Type out all the records once more, exactly.

*** Exercise data ***

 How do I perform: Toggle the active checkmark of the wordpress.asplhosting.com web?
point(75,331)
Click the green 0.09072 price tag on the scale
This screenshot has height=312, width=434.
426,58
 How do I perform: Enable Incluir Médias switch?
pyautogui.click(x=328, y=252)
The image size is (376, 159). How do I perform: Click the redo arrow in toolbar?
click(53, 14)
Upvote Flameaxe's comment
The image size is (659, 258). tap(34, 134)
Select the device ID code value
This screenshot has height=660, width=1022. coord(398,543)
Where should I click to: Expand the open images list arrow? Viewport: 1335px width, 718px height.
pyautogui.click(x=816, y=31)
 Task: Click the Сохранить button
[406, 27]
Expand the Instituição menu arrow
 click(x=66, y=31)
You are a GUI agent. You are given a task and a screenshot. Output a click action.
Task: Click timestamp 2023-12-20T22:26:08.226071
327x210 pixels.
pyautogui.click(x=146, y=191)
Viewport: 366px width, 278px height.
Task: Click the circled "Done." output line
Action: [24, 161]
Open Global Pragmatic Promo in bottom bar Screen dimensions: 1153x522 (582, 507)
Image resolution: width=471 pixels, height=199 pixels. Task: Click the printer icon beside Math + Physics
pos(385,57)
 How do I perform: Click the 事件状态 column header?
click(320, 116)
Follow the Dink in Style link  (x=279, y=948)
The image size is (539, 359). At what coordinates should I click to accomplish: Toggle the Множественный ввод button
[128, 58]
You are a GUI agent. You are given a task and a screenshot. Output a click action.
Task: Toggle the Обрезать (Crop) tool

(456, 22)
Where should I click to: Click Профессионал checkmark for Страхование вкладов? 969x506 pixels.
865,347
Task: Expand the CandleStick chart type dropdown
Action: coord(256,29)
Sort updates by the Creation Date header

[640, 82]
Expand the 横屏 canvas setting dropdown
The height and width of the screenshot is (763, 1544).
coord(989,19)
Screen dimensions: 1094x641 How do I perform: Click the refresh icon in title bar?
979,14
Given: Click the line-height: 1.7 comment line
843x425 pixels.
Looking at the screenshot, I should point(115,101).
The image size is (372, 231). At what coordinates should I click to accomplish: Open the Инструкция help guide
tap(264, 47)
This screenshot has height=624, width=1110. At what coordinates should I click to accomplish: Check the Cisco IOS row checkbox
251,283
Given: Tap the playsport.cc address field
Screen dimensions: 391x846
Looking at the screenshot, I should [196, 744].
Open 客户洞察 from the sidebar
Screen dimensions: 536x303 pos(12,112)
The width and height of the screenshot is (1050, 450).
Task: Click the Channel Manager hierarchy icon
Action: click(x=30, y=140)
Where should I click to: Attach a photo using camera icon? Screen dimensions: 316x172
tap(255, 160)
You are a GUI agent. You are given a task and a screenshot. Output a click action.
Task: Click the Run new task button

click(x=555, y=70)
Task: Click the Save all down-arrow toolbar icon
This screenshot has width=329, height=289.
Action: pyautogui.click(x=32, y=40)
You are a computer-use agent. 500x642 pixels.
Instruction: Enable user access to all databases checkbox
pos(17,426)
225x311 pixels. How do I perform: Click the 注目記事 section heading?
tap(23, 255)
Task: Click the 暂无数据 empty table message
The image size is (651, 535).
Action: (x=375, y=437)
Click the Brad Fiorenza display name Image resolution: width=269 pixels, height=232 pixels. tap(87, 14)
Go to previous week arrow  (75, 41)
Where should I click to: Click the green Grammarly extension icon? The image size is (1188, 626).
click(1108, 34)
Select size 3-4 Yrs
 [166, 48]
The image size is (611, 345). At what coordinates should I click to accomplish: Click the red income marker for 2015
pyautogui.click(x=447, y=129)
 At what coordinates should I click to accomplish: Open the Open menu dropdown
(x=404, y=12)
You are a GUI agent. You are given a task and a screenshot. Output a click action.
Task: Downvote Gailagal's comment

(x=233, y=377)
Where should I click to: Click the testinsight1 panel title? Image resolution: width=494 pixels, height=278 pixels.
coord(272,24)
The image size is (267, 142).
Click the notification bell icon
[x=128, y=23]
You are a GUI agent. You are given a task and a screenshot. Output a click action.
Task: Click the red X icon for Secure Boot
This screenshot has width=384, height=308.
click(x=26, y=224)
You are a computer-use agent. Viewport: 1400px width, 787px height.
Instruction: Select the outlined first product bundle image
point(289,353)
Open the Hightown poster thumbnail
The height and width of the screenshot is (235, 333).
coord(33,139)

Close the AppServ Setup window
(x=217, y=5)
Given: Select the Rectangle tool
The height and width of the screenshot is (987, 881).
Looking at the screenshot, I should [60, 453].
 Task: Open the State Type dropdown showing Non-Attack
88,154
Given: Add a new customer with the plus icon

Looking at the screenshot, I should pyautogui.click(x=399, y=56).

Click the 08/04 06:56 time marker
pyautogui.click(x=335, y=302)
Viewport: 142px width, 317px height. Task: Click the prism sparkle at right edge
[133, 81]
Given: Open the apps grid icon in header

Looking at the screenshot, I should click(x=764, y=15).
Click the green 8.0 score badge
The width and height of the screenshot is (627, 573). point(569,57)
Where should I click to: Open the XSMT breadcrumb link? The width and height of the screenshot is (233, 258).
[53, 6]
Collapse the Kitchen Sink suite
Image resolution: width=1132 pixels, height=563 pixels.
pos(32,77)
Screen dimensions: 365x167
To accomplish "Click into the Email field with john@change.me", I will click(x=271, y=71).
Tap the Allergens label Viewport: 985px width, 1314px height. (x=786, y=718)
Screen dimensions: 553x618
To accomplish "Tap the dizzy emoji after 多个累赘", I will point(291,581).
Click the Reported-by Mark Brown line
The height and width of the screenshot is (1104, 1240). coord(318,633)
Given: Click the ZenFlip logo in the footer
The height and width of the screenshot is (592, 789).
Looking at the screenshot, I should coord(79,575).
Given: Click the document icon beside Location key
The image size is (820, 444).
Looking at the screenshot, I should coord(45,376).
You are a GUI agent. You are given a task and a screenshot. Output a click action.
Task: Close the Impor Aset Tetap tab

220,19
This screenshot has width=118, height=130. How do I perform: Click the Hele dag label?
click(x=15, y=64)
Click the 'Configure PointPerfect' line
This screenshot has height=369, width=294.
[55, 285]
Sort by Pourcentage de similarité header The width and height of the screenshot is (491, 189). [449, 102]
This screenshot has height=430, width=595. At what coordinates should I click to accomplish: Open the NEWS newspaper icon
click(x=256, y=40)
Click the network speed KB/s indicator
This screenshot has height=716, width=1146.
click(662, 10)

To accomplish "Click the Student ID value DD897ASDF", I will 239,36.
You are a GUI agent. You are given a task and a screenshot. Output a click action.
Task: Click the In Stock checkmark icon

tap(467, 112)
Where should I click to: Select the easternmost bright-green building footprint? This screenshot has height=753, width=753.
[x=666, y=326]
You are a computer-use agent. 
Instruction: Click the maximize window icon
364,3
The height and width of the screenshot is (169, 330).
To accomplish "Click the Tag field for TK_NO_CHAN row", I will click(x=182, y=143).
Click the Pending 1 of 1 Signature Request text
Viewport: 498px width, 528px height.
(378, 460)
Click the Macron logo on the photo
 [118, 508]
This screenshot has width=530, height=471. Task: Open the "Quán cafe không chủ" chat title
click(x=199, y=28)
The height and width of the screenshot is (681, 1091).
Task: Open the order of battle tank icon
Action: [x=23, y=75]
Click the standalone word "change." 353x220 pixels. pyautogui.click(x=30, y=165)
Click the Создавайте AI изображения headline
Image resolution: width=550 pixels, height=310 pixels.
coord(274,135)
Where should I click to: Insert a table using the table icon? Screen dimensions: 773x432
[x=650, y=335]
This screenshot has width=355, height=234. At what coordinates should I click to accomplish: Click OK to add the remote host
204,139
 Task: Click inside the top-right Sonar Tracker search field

*** End of Exercise data ***

#### [Exercise solution]
 How do I perform: Toggle the active checkmark of the wordpress.asplhosting.com web?
point(75,331)
Click the green 0.09072 price tag on the scale
This screenshot has height=312, width=434.
426,58
 How do I perform: Enable Incluir Médias switch?
pyautogui.click(x=328, y=252)
The image size is (376, 159). How do I perform: Click the redo arrow in toolbar?
click(53, 14)
Upvote Flameaxe's comment
The image size is (659, 258). tap(34, 134)
Select the device ID code value
This screenshot has height=660, width=1022. coord(398,543)
Where should I click to: Expand the open images list arrow? Viewport: 1335px width, 718px height.
pyautogui.click(x=816, y=31)
 Task: Click the Сохранить button
[406, 27]
Expand the Instituição menu arrow
 click(x=66, y=31)
You are a GUI agent. You are given a task and a screenshot. Output a click action.
Task: Click timestamp 2023-12-20T22:26:08.226071
327x210 pixels.
pyautogui.click(x=146, y=191)
Viewport: 366px width, 278px height.
Task: Click the circled "Done." output line
Action: [24, 161]
Open Global Pragmatic Promo in bottom bar Screen dimensions: 1153x522 (582, 507)
Image resolution: width=471 pixels, height=199 pixels. Task: Click the printer icon beside Math + Physics
pos(385,57)
 How do I perform: Click the 事件状态 column header?
click(320, 116)
Follow the Dink in Style link  (x=279, y=948)
The image size is (539, 359). At what coordinates should I click to accomplish: Toggle the Множественный ввод button
[128, 58]
You are a GUI agent. You are given a task and a screenshot. Output a click action.
Task: Toggle the Обрезать (Crop) tool

(456, 22)
Where should I click to: Click Профессионал checkmark for Страхование вкладов? 969x506 pixels.
865,347
Task: Expand the CandleStick chart type dropdown
Action: coord(256,29)
Sort updates by the Creation Date header

[640, 82]
Expand the 横屏 canvas setting dropdown
The height and width of the screenshot is (763, 1544).
coord(989,19)
Screen dimensions: 1094x641 How do I perform: Click the refresh icon in title bar?
979,14
Given: Click the line-height: 1.7 comment line
843x425 pixels.
Looking at the screenshot, I should point(115,101).
The image size is (372, 231). At what coordinates should I click to accomplish: Open the Инструкция help guide
tap(264, 47)
This screenshot has height=624, width=1110. At what coordinates should I click to accomplish: Check the Cisco IOS row checkbox
251,283
Given: Tap the playsport.cc address field
Screen dimensions: 391x846
Looking at the screenshot, I should [196, 744].
Open 客户洞察 from the sidebar
Screen dimensions: 536x303 pos(12,112)
The width and height of the screenshot is (1050, 450).
Task: Click the Channel Manager hierarchy icon
Action: click(x=30, y=140)
Where should I click to: Attach a photo using camera icon? Screen dimensions: 316x172
tap(255, 160)
You are a GUI agent. You are given a task and a screenshot. Output a click action.
Task: Click the Run new task button

click(x=555, y=70)
Task: Click the Save all down-arrow toolbar icon
This screenshot has width=329, height=289.
Action: pyautogui.click(x=32, y=40)
You are a computer-use agent. 500x642 pixels.
Instruction: Enable user access to all databases checkbox
pos(17,426)
225x311 pixels. How do I perform: Click the 注目記事 section heading?
tap(23, 255)
Task: Click the 暂无数据 empty table message
The image size is (651, 535).
Action: (x=375, y=437)
Click the Brad Fiorenza display name Image resolution: width=269 pixels, height=232 pixels. tap(87, 14)
Go to previous week arrow  (75, 41)
Where should I click to: Click the green Grammarly extension icon? The image size is (1188, 626).
click(1108, 34)
Select size 3-4 Yrs
 [166, 48]
The image size is (611, 345). At what coordinates should I click to accomplish: Click the red income marker for 2015
pyautogui.click(x=447, y=129)
 At what coordinates should I click to accomplish: Open the Open menu dropdown
(x=404, y=12)
You are a GUI agent. You are given a task and a screenshot. Output a click action.
Task: Downvote Gailagal's comment

(x=233, y=377)
Where should I click to: Click the testinsight1 panel title? Image resolution: width=494 pixels, height=278 pixels.
coord(272,24)
The image size is (267, 142).
Click the notification bell icon
[x=128, y=23]
You are a GUI agent. You are given a task and a screenshot. Output a click action.
Task: Click the red X icon for Secure Boot
This screenshot has width=384, height=308.
click(x=26, y=224)
You are a computer-use agent. Viewport: 1400px width, 787px height.
Instruction: Select the outlined first product bundle image
point(289,353)
Open the Hightown poster thumbnail
The height and width of the screenshot is (235, 333).
coord(33,139)

Close the AppServ Setup window
(x=217, y=5)
Given: Select the Rectangle tool
The height and width of the screenshot is (987, 881).
Looking at the screenshot, I should [60, 453].
 Task: Open the State Type dropdown showing Non-Attack
88,154
Given: Add a new customer with the plus icon

Looking at the screenshot, I should pyautogui.click(x=399, y=56).

Click the 08/04 06:56 time marker
pyautogui.click(x=335, y=302)
Viewport: 142px width, 317px height. Task: Click the prism sparkle at right edge
[133, 81]
Given: Open the apps grid icon in header

Looking at the screenshot, I should click(x=764, y=15).
Click the green 8.0 score badge
The width and height of the screenshot is (627, 573). point(569,57)
Where should I click to: Open the XSMT breadcrumb link? The width and height of the screenshot is (233, 258).
[53, 6]
Collapse the Kitchen Sink suite
Image resolution: width=1132 pixels, height=563 pixels.
pos(32,77)
Screen dimensions: 365x167
To accomplish "Click into the Email field with john@change.me", I will click(x=271, y=71).
Tap the Allergens label Viewport: 985px width, 1314px height. (x=786, y=718)
Screen dimensions: 553x618
To accomplish "Tap the dizzy emoji after 多个累赘", I will point(291,581).
Click the Reported-by Mark Brown line
The height and width of the screenshot is (1104, 1240). coord(318,633)
Given: Click the ZenFlip logo in the footer
The height and width of the screenshot is (592, 789).
Looking at the screenshot, I should coord(79,575).
Given: Click the document icon beside Location key
The image size is (820, 444).
Looking at the screenshot, I should coord(45,376).
You are a GUI agent. You are given a task and a screenshot. Output a click action.
Task: Close the Impor Aset Tetap tab

220,19
This screenshot has width=118, height=130. How do I perform: Click the Hele dag label?
click(x=15, y=64)
Click the 'Configure PointPerfect' line
This screenshot has height=369, width=294.
[55, 285]
Sort by Pourcentage de similarité header The width and height of the screenshot is (491, 189). [449, 102]
This screenshot has height=430, width=595. At what coordinates should I click to accomplish: Open the NEWS newspaper icon
click(x=256, y=40)
Click the network speed KB/s indicator
This screenshot has height=716, width=1146.
click(662, 10)

To accomplish "Click the Student ID value DD897ASDF", I will 239,36.
You are a GUI agent. You are given a task and a screenshot. Output a click action.
Task: Click the In Stock checkmark icon

tap(467, 112)
Where should I click to: Select the easternmost bright-green building footprint? This screenshot has height=753, width=753.
[x=666, y=326]
You are a computer-use agent. 
Instruction: Click the maximize window icon
364,3
The height and width of the screenshot is (169, 330).
To accomplish "Click the Tag field for TK_NO_CHAN row", I will click(x=182, y=143).
Click the Pending 1 of 1 Signature Request text
Viewport: 498px width, 528px height.
(378, 460)
Click the Macron logo on the photo
 [118, 508]
This screenshot has width=530, height=471. Task: Open the "Quán cafe không chủ" chat title
click(x=199, y=28)
The height and width of the screenshot is (681, 1091).
Task: Open the order of battle tank icon
Action: [x=23, y=75]
Click the standalone word "change." 353x220 pixels. pyautogui.click(x=30, y=165)
Click the Создавайте AI изображения headline
Image resolution: width=550 pixels, height=310 pixels.
coord(274,135)
Where should I click to: Insert a table using the table icon? Screen dimensions: 773x432
[x=650, y=335]
This screenshot has width=355, height=234. At what coordinates should I click to accomplish: Click OK to add the remote host
204,139
 Task: Click inside the top-right Sonar Tracker search field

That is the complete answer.